_MATERIAL TO PROCESS_
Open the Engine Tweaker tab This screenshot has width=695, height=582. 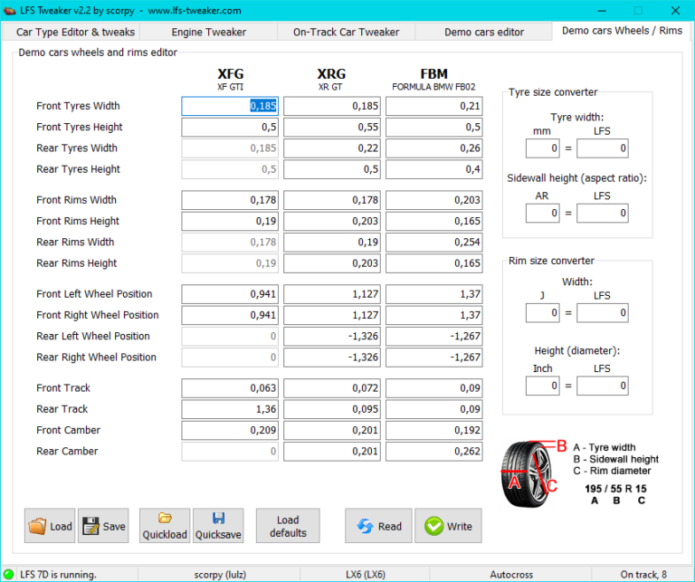[208, 32]
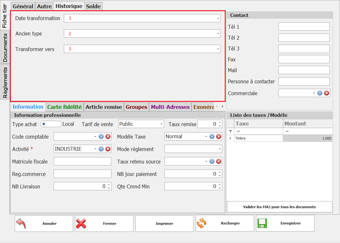Open the Tarif de vente dropdown
Image resolution: width=340 pixels, height=243 pixels.
pyautogui.click(x=161, y=124)
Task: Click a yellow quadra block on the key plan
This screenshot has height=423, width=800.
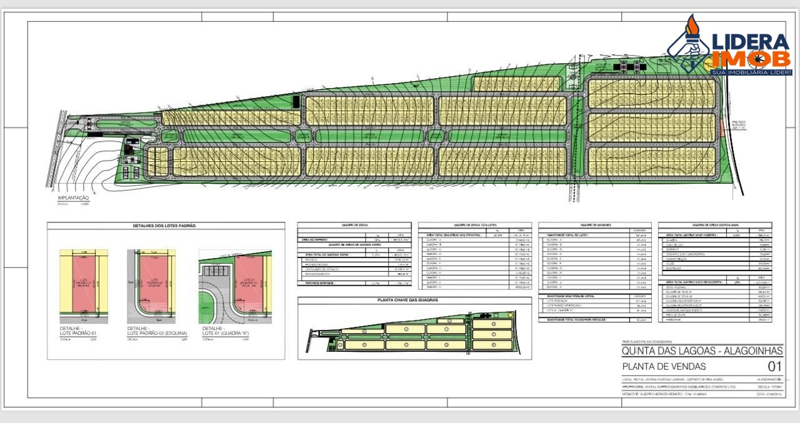Action: coord(406,328)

_PROBLEM DETAILS_
Working from the line containing "Task: Click a" to the last line of the data, retype every line exactly, both ends included, and leave out all pictures.

_EXERCISE RESULT_
Task: Click a yellow quadra block on the key plan
This screenshot has height=423, width=800.
Action: coord(406,328)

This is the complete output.